Personally, I wish that char didn’t exist and that instead of char, wchar, and dchar, we had something more like utf8, utf16, and utf32. Then everyone would be immediately forced to realize that char was not what should be used for individual characters, but that’s not the way it went. I’d say that it’s almost certainly the case that char was simply taken from C/C++ and then the others were added to improve Unicode support. After all, there’s nothing fundamentally wrong with char. It’s just that so many programmers have the mistaken understanding that char is always a character (which isn’t necessarily true even in C/C++). But Walter Bright has a very good understanding of Unicode and seems to think that everyone else should as well, so he tends to make decisions with regards to Unicode which work extremely well if you understand Unicode but don’t work quite as well if you don’t (and most programmers don’t). D pretty much forces you to come to at least a basic understanding of Unicode, which isn’t all bad, but it does trip some people up.

But the reality of the matter is that while it makes good sense to use dchar for individual characters, it generally doesn’t make sense to use it for strings. Sometimes, that’s what you need, but UTF-32 requires way more space than UTF-8 does. That could affect performance and definitely affects the memory footprint of your programs. And a lot of string processing doesn’t need random access at all. So, having UTF-8 strings as the default makes far more sense than having UTF-32 strings be the default.

The way strings are managed in D generally works extremely well. It’s just that the name char has an incorrect connotation for many people, and the language unfortunately chooses for character literals to default to char rather than dchar in many cases.

I think a fairly compelling argument can be made that this possible gain is offset by the problems experienced by those same developers when they try something non-trivial with a char or string and expect it to work as it would in C/C++, only to have it fail in difficult-to-debug ways.

The reality of the matter is that strings in C/C++ work the same way that they do in D, only they don’t protect you from being ignorant or stupid, unlike in D. char in C/C++ is always 8 bits and is typically treated as a UTF-8 code unit by the OS (at least in *nix land – Windows does weird things for the encoding for char and generally requires you to use wchar_t for Unicode).

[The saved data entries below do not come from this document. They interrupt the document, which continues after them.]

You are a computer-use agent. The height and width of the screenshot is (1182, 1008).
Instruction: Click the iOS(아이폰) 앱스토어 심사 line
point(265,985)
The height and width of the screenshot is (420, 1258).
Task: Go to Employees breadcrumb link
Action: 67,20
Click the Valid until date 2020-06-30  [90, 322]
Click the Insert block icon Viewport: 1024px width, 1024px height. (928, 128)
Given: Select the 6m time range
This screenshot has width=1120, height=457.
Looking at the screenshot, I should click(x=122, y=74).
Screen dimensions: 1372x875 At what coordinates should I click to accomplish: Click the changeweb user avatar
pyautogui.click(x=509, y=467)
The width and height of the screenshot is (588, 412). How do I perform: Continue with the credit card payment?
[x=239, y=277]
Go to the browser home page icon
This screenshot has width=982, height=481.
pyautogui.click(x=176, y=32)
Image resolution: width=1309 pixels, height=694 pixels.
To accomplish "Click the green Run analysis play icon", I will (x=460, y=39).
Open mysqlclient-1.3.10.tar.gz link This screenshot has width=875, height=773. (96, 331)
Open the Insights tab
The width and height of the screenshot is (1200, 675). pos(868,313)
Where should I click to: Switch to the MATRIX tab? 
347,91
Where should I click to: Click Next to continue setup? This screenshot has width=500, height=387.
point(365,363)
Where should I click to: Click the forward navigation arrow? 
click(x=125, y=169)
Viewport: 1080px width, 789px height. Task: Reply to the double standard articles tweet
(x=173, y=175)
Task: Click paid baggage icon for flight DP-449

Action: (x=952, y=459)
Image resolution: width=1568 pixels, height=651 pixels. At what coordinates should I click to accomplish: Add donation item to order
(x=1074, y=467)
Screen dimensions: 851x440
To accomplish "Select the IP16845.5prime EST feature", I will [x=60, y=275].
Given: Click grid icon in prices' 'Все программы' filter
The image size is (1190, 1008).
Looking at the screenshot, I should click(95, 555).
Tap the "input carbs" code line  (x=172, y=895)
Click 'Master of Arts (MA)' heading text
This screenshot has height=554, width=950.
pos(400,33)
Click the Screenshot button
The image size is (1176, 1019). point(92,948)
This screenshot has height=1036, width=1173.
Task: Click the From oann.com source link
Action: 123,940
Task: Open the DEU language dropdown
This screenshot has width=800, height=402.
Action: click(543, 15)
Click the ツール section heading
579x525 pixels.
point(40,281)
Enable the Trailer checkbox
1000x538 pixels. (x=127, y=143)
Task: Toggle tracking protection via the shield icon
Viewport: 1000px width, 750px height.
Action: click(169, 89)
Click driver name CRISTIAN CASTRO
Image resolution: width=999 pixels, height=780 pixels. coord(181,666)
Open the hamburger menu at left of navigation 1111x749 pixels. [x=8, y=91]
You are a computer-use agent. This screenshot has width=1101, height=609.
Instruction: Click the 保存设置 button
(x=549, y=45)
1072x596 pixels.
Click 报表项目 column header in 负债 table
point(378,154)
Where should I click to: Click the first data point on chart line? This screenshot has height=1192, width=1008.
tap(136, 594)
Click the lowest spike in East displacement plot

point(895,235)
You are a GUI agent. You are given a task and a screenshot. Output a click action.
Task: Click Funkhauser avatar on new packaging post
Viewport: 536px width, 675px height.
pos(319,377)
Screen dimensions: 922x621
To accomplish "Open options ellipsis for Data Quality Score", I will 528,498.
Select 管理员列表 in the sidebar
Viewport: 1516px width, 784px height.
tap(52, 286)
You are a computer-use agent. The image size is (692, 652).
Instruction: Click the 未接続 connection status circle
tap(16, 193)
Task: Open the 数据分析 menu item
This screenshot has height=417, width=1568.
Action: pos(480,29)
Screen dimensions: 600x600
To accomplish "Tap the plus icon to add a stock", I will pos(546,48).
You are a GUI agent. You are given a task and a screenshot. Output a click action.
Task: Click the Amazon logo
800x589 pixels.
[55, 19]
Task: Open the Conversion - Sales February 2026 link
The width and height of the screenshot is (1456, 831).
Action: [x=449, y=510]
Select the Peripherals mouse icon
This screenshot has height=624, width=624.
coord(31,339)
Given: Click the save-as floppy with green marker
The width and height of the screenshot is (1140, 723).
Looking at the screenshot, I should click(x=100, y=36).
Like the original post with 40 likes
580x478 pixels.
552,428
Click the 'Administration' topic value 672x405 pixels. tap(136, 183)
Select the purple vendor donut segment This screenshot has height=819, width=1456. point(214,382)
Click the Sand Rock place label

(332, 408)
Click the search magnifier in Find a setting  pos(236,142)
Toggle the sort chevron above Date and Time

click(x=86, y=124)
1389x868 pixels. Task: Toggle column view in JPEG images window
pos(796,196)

Certainly, any Unicode strings that you have in C/C++ are in UTF-8 unless you explicitly use a string type which uses a different encoding. std::string and C strings all operate on code units rather than code points. But the average C/C++ programmer treats them as if each of their elements were a whole character, which is just plain wrong unless you’re only using ASCII, and in this day and age, that’s often a very bad assumption.

D takes the route of actually building proper Unicode support into the language and into its standard library. This forces you to come to at least a basic understanding of Unicode and often makes it harder to screw it up while giving those who do understand it extremely powerful tools for managing Unicode strings not only correctly but efficiently. C/C++ just side steps the issue and lets programmers step on Unicode land mines.